After we discovered Junior was, once again, head down, the doctors sent me home. I have made arrangements with my midwives to deliver with induction at the hospital. At first, I didn’t know if I could stand the suspense.
Turns out I’m just fine with it.
At 7:15 a.m., Dan and I stopped at Pamela’s for California French toast (with bananas!) and blueberry crepes. It was heavenly, although for a breakfast place, I’d have thought Pamela’s would have better coffee. What’s up with that?
I drank decaf, because after breakfast, we went home, where we promptly passed out. As you may imagine, neither one of us could sleep last night. I got three and a half hours from 11 p.m. to 2:30 a.m., and Dan slept from 1 a.m. to 4 a.m. So: yeah. I was unconscious before I was in bed, I’m pretty sure.
A nap was never so beautiful.
Spent the day just enjoying time. (Well, okay, also finishing up a couple of things.) I took the girls to go see Tangled, and I am so glad I did.

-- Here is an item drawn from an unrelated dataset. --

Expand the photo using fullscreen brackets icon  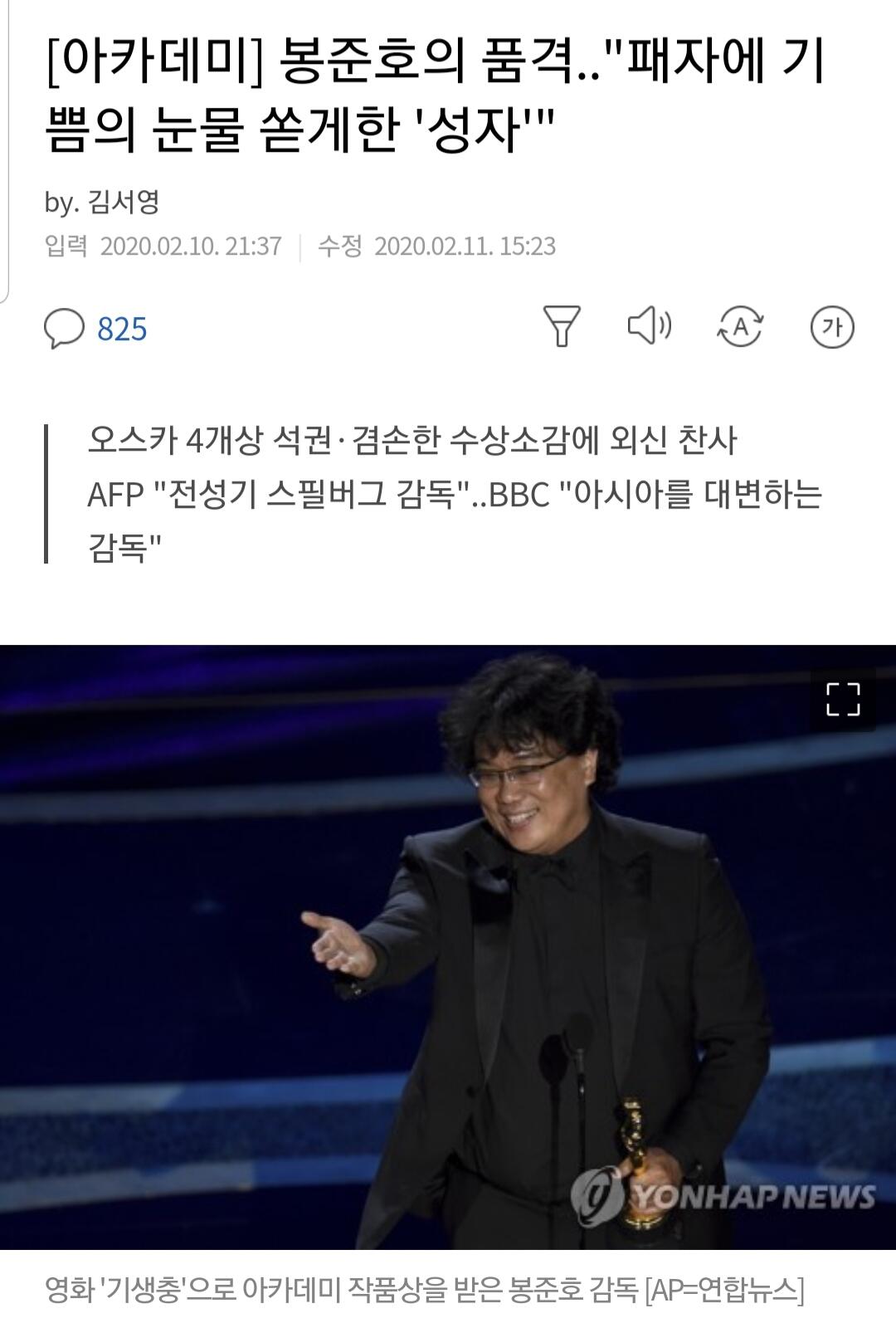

First: it’s a neat twist on the Rapunzel tale. Second: It was Kate’s first movie, and she was, literally, entranced by it. Every time I looked over at her, she was intent on the screen, her mouth hanging open. We did have to leave briefly — one part got a bit intense, and she said, “We’ll come back when it gets better.” And we did. Third: The 3D version is AMAZING. I hadn’t seen any new 3D movies before Tangled, and I get what the fuss is about now. Too cool for school. Fourth: I bawled my eyes out, as did the girls at one point. I dont know if my own tears can be attributed to seeing the movie with my daughters, sleep deprivation, hormones, or some combination of all of the above, but it was totally worth it.
And now, for take two. I feel like I’m on familiar ground, going in for an induction. This is what I know, this is what I’ve experienced. The relief of being back here (knock on wood) is exhilarating, frankly.
I’m more ready now. I really feel that way. And I’m glad to feel that way, on surer ground.